:: PARTS OF THE EXERCISE ::
a) In the article about Erica Hill, where was the Distinguished Alumni Awards ceremony held?
b) Repeat word for word the part of the article about Erica Hill from "From covering the" up to and including "in Agganis Arena.".

Co-anchor of "The Early Show" on CBS and Boston University alumna Erica Hill speaks to students at the College of Communication on Friday. AMANDA SWINHART/DFP STAFF

From covering the dot-com bubble to Hurricane Katrina, Boston University alumna Erica Hill said that no two days in her career as an on-screen reporter have been the same.

“One of the things I love is that it’s different every day,” she said in an interview with the College of Communication. “It’s a gift to be on the front lines of everything.”

Hill, co-anchor of “The Early Show” on CBS, returned to BU on Thursday, as an honoree of the Distinguished Alumni Awards, held by the College of Communication at 7 p.m. in the Burke Club Room in Agganis Arena.

“When I first received the [honoree] email, I thought it was a joke,” Hill said at the ceremony, upon accepting her award.

Hill received her award, along with COM alumni Samantha Swindler, Shauna Brook and Travis Roy, and spoke of the “foundation” BU gave her.

“BU gave me a foundation for telling stories, for telling them well,” she said.

:: STORED RECORDS ::
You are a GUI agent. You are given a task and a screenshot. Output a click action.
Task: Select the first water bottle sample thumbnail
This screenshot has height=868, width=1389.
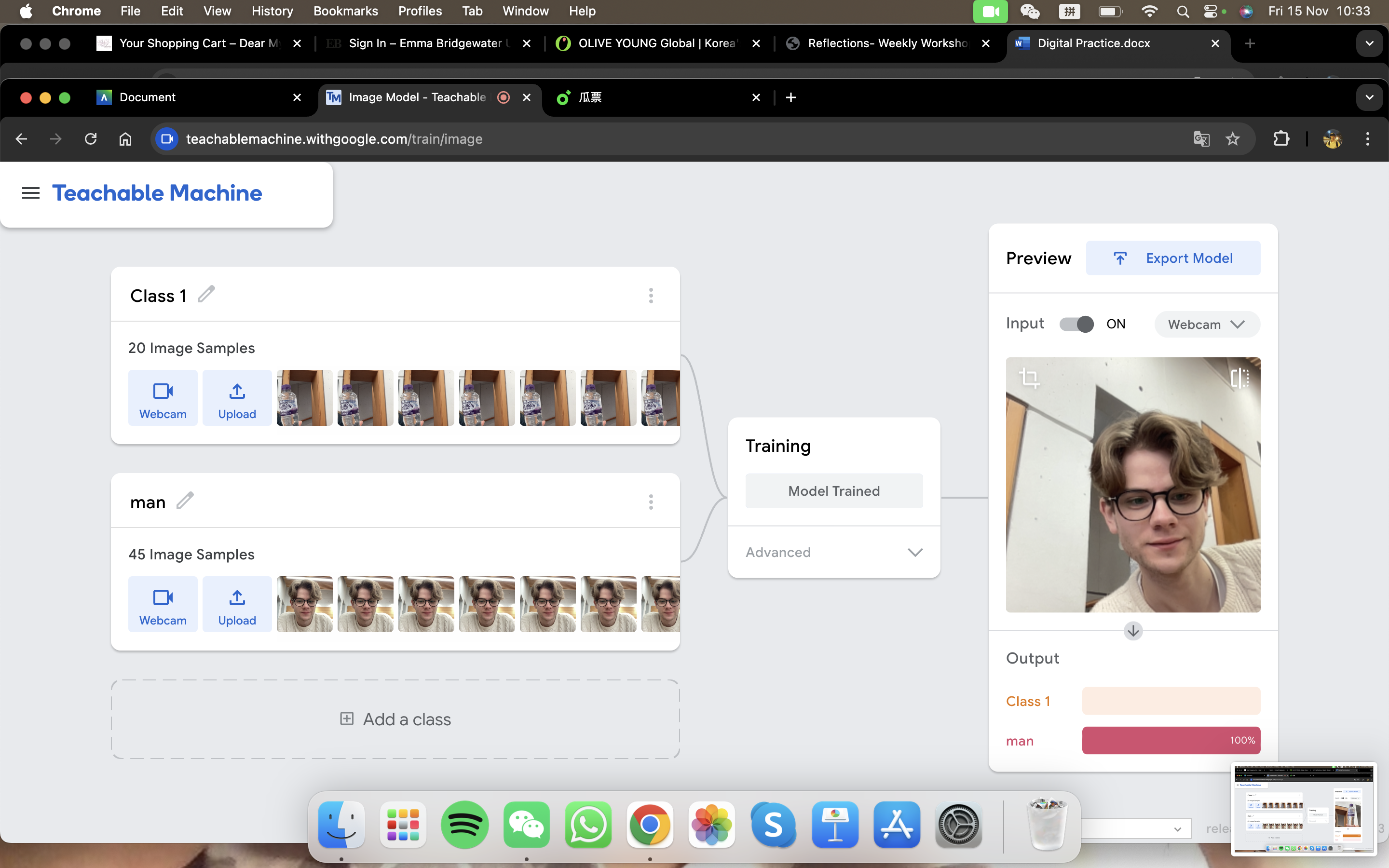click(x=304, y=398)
...
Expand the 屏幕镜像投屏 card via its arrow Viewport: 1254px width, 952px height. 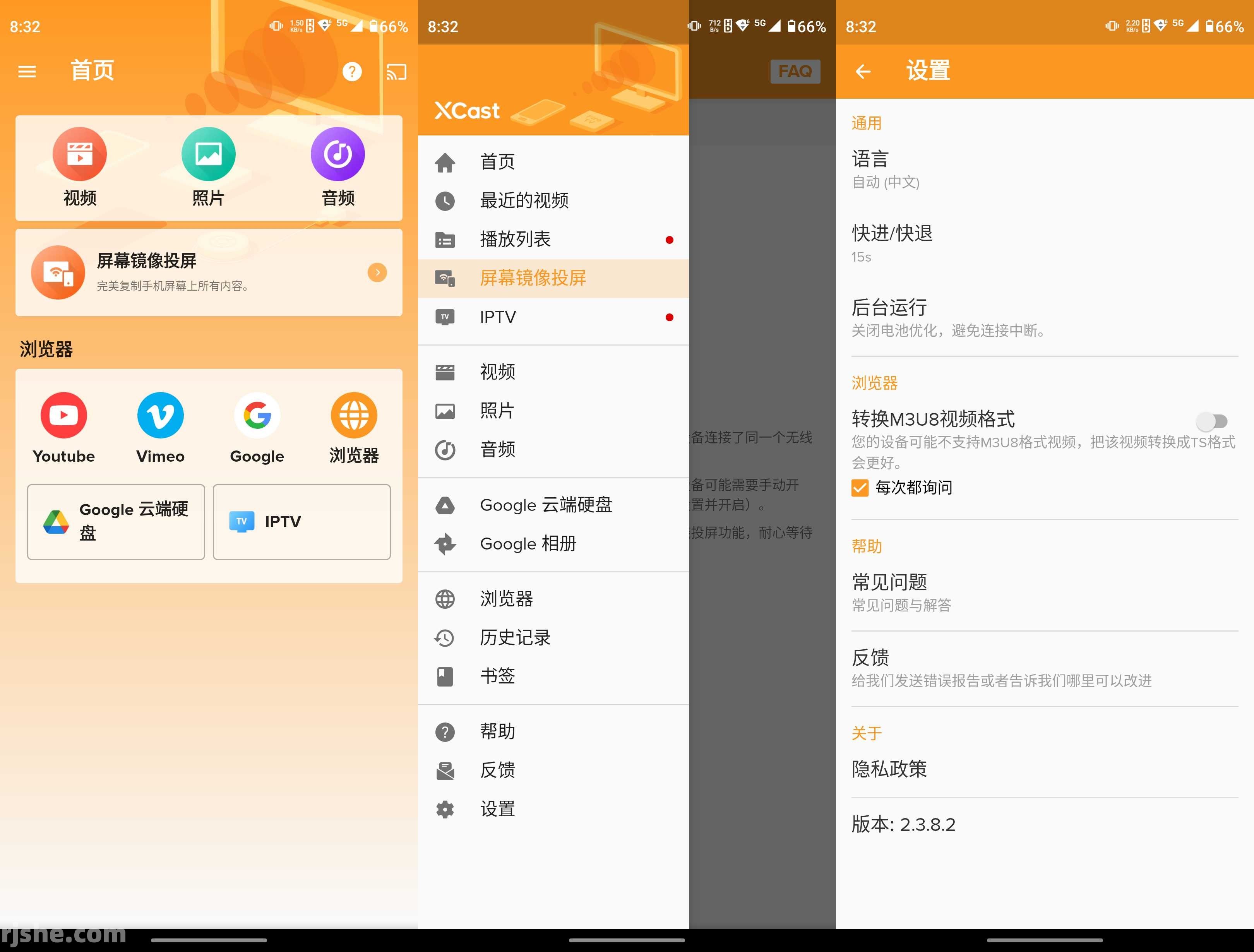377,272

:: TASK RESULTS ::
a) In the Burke Club Room in Agganis Arena.

b)
From covering the dot-com bubble to Hurricane Katrina, Boston University alumna Erica Hill said that no two days in her career as an on-screen reporter have been the same.

“One of the things I love is that it’s different every day,” she said in an interview with the College of Communication. “It’s a gift to be on the front lines of everything.”

Hill, co-anchor of “The Early Show” on CBS, returned to BU on Thursday, as an honoree of the Distinguished Alumni Awards, held by the College of Communication at 7 p.m. in the Burke Club Room in Agganis Arena.